As nutrition communicators, retail dietitians can sometimes find it difficult to deliver sound nutrition advice amid a social media environment powered by click-bait. This situation can also be a struggle for large food companies who are trying to balance nutrition science with consumer trends. Nestle, the world’s largest food and beverage company, provides insights for how they navigate the complex task of combining shopper interest in trending media hype with sound nutrition science to create products that sell in your supermarkets.

  • Start by understanding the social, economic and cultural shifts that shape how consumers are eating today.  These include:
    • Who we are – less households with kids; more single person households; decrease in middle class 
    • What we do – working more; eating alone more; more snacking
    • How we shop – visit more grocery stores; making more food choices shortly before consumption; impact of technology
    • What we value – health & wellness; fresh seen as quality; personalization and global flavors
  • Consider how people think about modern health and its evolution.
    • Specialty diet plans are currently popular (Keto, whole 30, Paleo) but personalization is seen as the next frontier. (DNA and metabolic analysis for example).
    • Shoppers seek foods that offer a balance of flavor, nutrition and purity (minimally processed).
    • Health benefits (cardio, weight management, energy, brain and digestive health) along with dietary lifestyles (plant-based, gluten-free, vegan) drive food choices.

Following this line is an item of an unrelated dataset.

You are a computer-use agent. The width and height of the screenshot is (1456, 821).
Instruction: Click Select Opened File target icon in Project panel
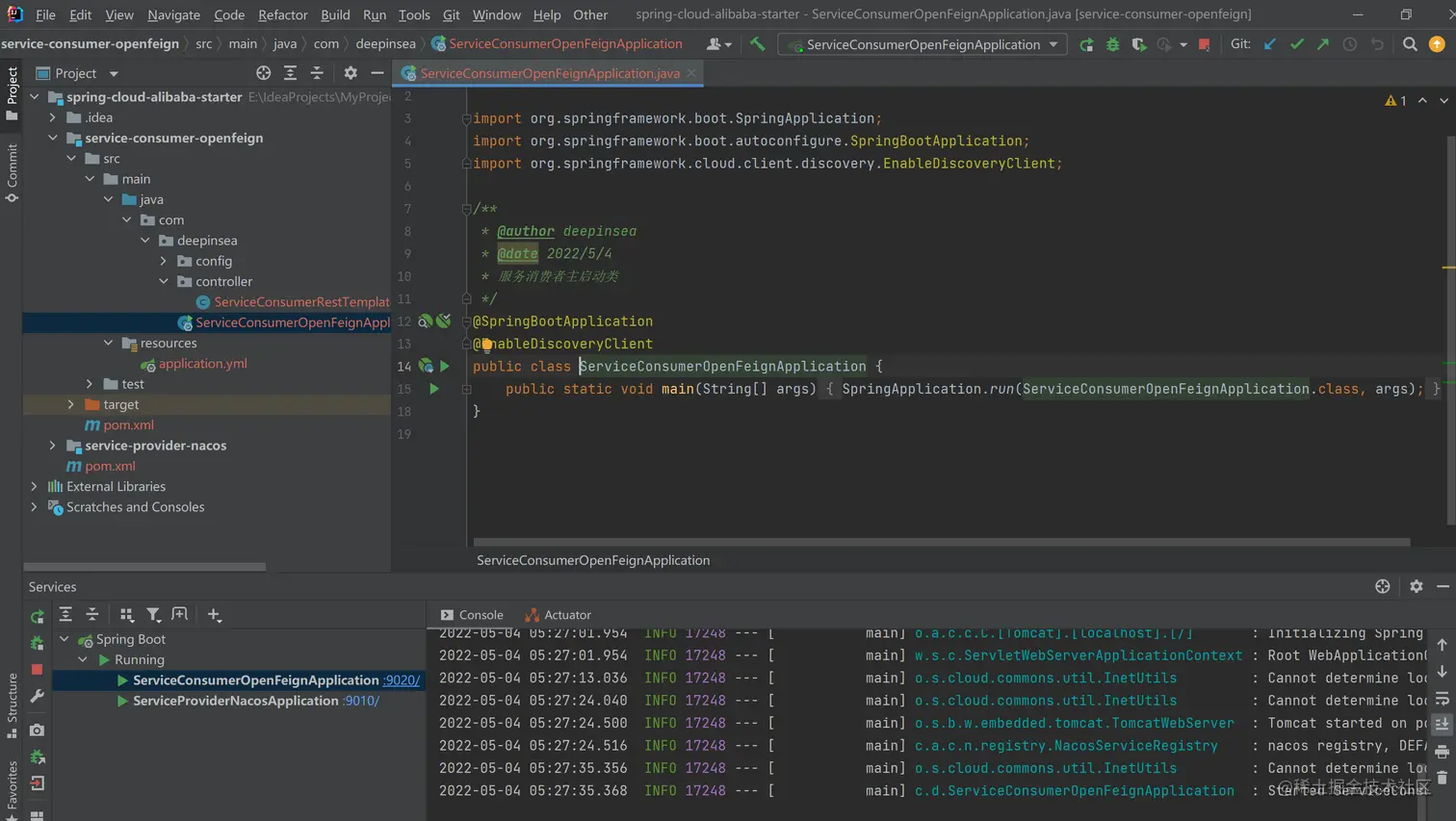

Creating new food products requires that companies understand these consumer trends but they also need to look at nutrition truths related to science and regulations. These considerations can then be aligned with business realities. For Nestle that means promoting consumer health with nutritious, tasty products, while improving environmental impact.

Consider the development of new plant-based foods. The interest in this eating plan has been sparked by documentaries, celebrity endorsements, and animal welfare/environmental concerns, and according to IFIC’s 2018 Food & Health survey, 20% of consumers are trying to reduce meat consumption while 42% are actively seeking foods with plant-based claims. Regarding nutrition research, studies indicate that shifting to more plant foods can be beneficial to health. On the business side, the market for plant-based foods represent $3.1B with growth seen both in plant-based dairy and meats. To address this need and growth potential, companies may respond with a variety of plant-based extensions on key brands or acquire a smaller plant-based food company. Nestle’s plant-based solutions include: Non-dairy Haagen-Dazs, Lean Cuisine entrees, coconut milk coffee creamers, Sweet Earth pizzas and breakfast sandwiches and Carnation almond cooking milk. Product offerings they hope ensure meaningful market potential.